Pemertahanan Bahasa Daerah Melalui Penggunaan Bahasa Daerah dalam Karya Sastra

1. Pendahuluan

Bahasa merupakan alat utama bagi pengarang untuk mengekspresikan pengamatannya terhadap kehidupan dalam bentuk karya seni (sastra). Ragam bahasa yang digunakan pengarang itu memerlukan proses panjang.  Untuk merealisasikan gagasan, pikiran, dan perasaannya bahasa diolah dan disajikannya sedemikian rupa melalui proses kreatif hingga tercipta karya sastra yang imajinatif dengan unsur estetis yang dominan. Ragam bahasa dalam karya sastra tidak dapat disamakan dengan ragam bahasa nonkarya sastra, seperti  bahasa dalam karya ilmiah, surat kabar, atau perundang-undangan. Ragam bahasa dalam karya sastra dikenal penuh dengan asosiasi, irasional, dan ekspresif untuk menunjukkan sikap pengarangnya sehingga menimbulkan efek tetentu bagi pembaca, seperti memengaruhi, membujuk, dan mengubah sikap pembacanya  (Wellek dan Warren, 1990:15).

Begitu pentingnya bahasa dalam proses kreatif Damono (1980:57) mengatakan bahwa sastra adalah dunia kata. Artinya, tokoh cerita ditampilkan melalui kata, peristiwa terangkai dengan kata, waktu dan tempat terjadinya juga oleh kata. Sebutan kata, memurut Damono, dapat dimaknai bahasa meskipun kata merupakan unsur bahasa.  pula, Lotman (dalam Teeuw, 1984:99) juga mengatakan, karena pentingnya peranan bahasa, ia menyebut bahasa sebagai tanda primer. Sebagai tanda primer, bahasa membentuk model dunia bagi penggunanya, yaitu sebagai model yang digunakan untuk menafsirkan segala sesuatu, baik dari dalam maupun dari luar dirinya.

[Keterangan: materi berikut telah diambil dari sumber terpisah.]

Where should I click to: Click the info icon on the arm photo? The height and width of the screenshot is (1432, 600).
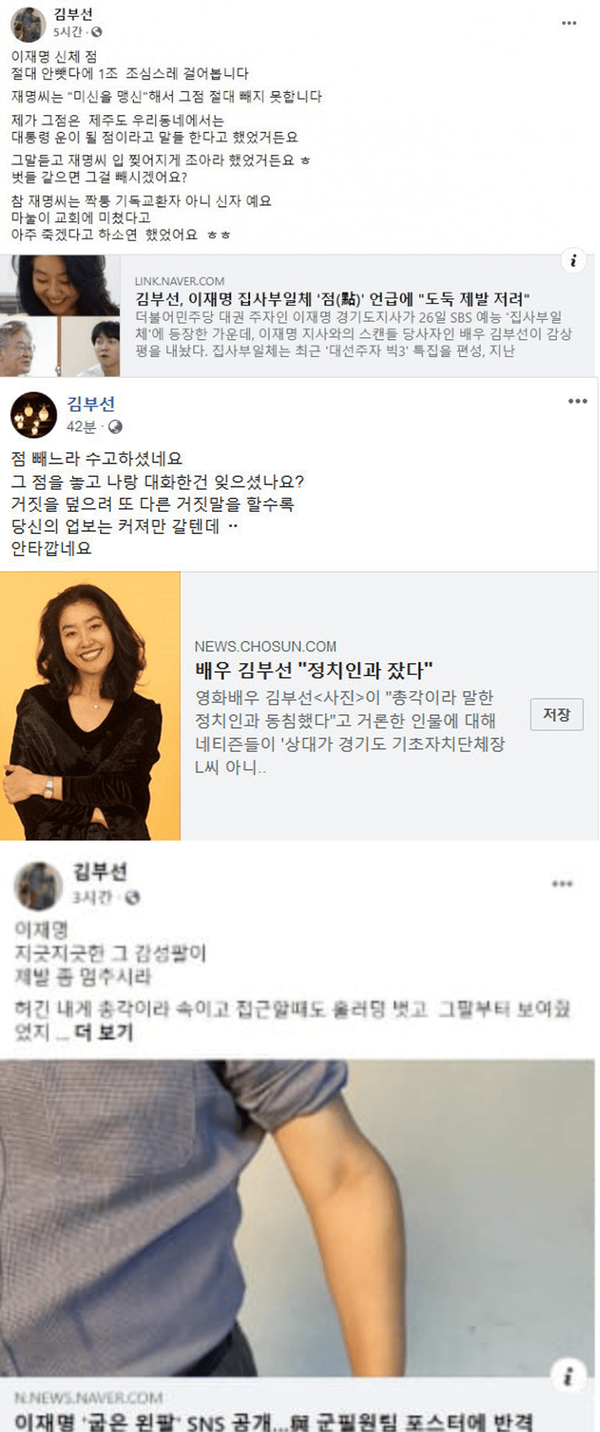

Karya sastra lahir tidak dalam kekosongan budaya (Teeuw, 1984:11—12). Dalam padangan itu dapat dimaknai bahwa karya sastra lahir dalam konteks budaya tertentu dari seorang pengarang. Oleh karen itu, pengarang yang berasal dari Jawa atau Bali, misalnya, akan memengaruhi gaya pengungkapan, antara lain, melalui bahasa yang digunakannya karena sebagai anggota masyarakat tentu sulit terlepas dari nila-nilai yang berlaku dalam masyakat. Karya satra yang mereka ciptakan sedikit banyak mencerminkan gambaran masyarakatnya. Untuk mengungkapkan gagasan, pikiran, dan perasaannya secara leluasa, sering kita temukan pengarang mengekspresikannya dengan bahasa daerahnya. Dengan demikian, kita tidak heran apabila pengarang dalam karyanya menggunaan kata, frasa, dan kalimat bahasa daerah.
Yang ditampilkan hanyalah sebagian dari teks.